My heart goes out to you my dear Amy. Continu to love her as much as you do, you are such a wonderful mother! ((((((big hug)))))

Kelly said...

Oh Amy...I, for one, would never expect you to simmer down or always handle this with grace and smiles. I can't even begin to imagine the frustration, anger and fear you carry. I know most days are good days regardless of the underlying "truths" your sweet Emma faces and carries...but a mommas heart takes the biggest hit of all! (hugs)



megs5481 said...

Hi! I just found your wonderful blog! My son Connor was diagnosed 2 weeks ago with type 1 diabetes (he's 3)....needless to say it's been a rough, sleep deprived, worry-filled couple of weeks.
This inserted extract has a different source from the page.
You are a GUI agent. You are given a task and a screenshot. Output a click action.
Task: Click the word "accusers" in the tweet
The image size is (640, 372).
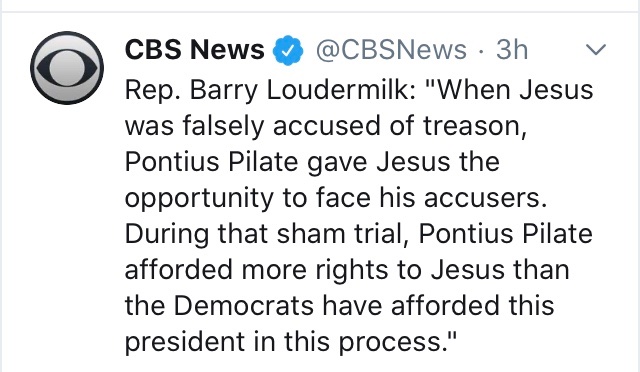click(x=481, y=198)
My son has celiac disease as well as type 1 diabetes....all of the symptoms you listed with your daughter sound like celiac, just curious, have you tried pulling her off of it for 3 -6 months? It causes severe joint pain, muscle cramps, vitamin d deficiency, skin problems, obviously GI problems, and a host of other problems (and it's common to have celiac & type 1 according to our endocrinologist). Certainly hope your little girl gets better!!!

Amy said...

Thanks ladies! Megs I'm so sorry to hear about your little guy. I know it's tough enough dealing with one dx's. Things will get a little easier in time. We are sure that she doesn't have celiac, at least not yet. She gets tested every 6 months for auto-antibodies since she is high risk. Her condition is very complicated and is not limited to things you would normally see in a child with diabetes. It appears that her regulator t-cells don't function properly which allows her immune system to attack any part of her body. It's all pretty crazy, and extraordinarily frustrating. Here's hoping the research pays off someday.

My best,
Amy

Anonymous said...

I hope the research pays off one day. Despite her severe autoimmune issues, Emma appears to be relatively healthy; I just think there is some protective process the doctors have not discovered. There is no explanation for her relatively good health considering her multiple issues. I think she will continue to do well and will surprise all the docs. She has so far. Something is protecting her; some may think God; I think something biological or genetic in her make-up. Emma, you, her family are fighters. You will not give up and neither will she.